Krauss states that women lack authority in the photographic world and are still being objectified and seen as things rather than as human beings. This is really interesting to me as I do find most art has really blurred the woman and made it seem as if the woman is an object and is to be controlled by the male painting her etc. However, although there is a lot of objectification of women within photography, female photographers tend to make themselves the subject and almost parody the idea of being seen as an object, especially through the work of Cindy Sherman. I believe that now women are using their bodies because it is the only thing that is our own, we are taking it back in a sense.

·····

Required work.
- 1) In the passage on women in photography, whose work is named as an example of female photographers making themselves the subject?
- 2) Carry on the passage on women in photography from its final sentence.

Recorded information.

·····

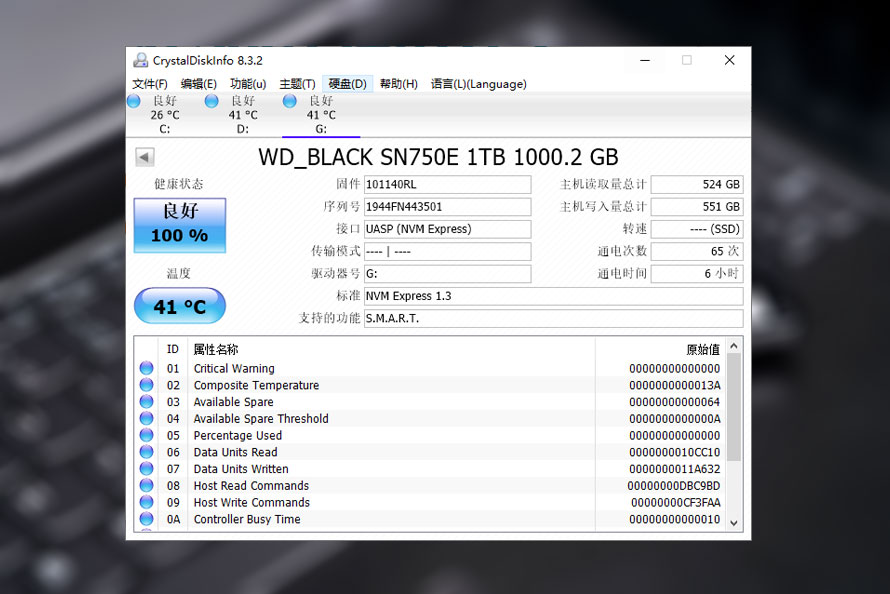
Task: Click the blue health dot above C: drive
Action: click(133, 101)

·····

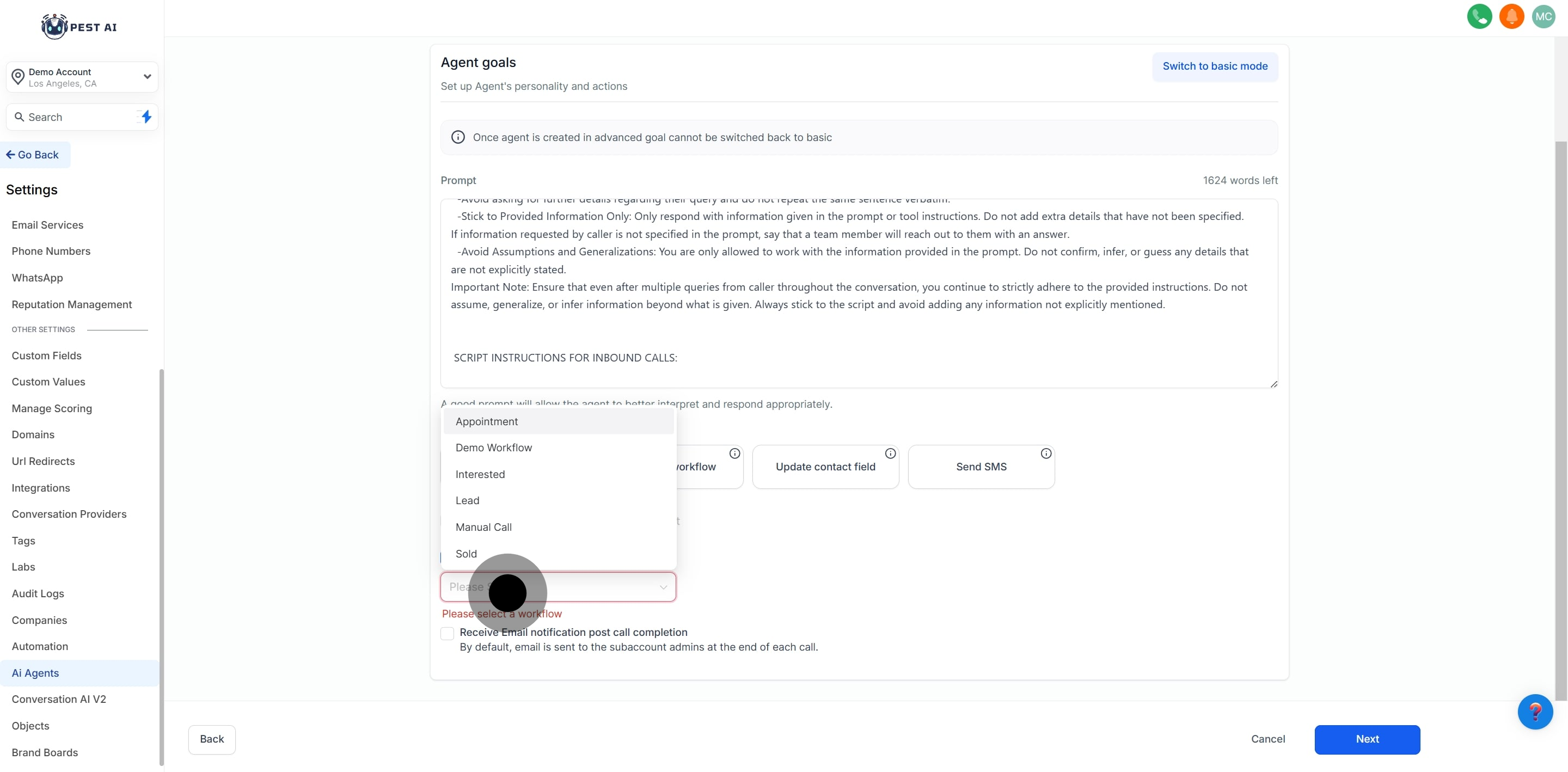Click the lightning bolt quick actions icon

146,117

·····

Results for the exercise.
- 1) Cindy Sherman's work.

- 2)
Krauss talks about the work of Cindy Sherman and identifies her work as ‘slavishness’ as if she becomes a slave in her own images and another art critic writes about the link between Sherman and Douglas Sirk. This critic compares the work of Sherman to a still from  one of Sirk’s films and how both are focusing their work on a ‘remembered fantasy’. This is interesting to me as it brings in another dimension to Sherman’s work and how she came up with her ideas from watching old B films and Film Noir style films, this does suggest that Sherman has dreamt of envisioned her situation before hand and then worked based off of memory in her images. However, Sherman has stated before that she doesn’t envision any particular scene but she does it all there and then. She stated ‘some people have told me they remember the film that one of my images is derived from, but in fact I had no film in mind at all’. I like this quote as it shows that Sherman really does make it all up when she gets to her studio and works with what looks good in front of the camera and doesn’t solely depend on a memory or having to perfectly re-stage an image from a still that she took from an old film.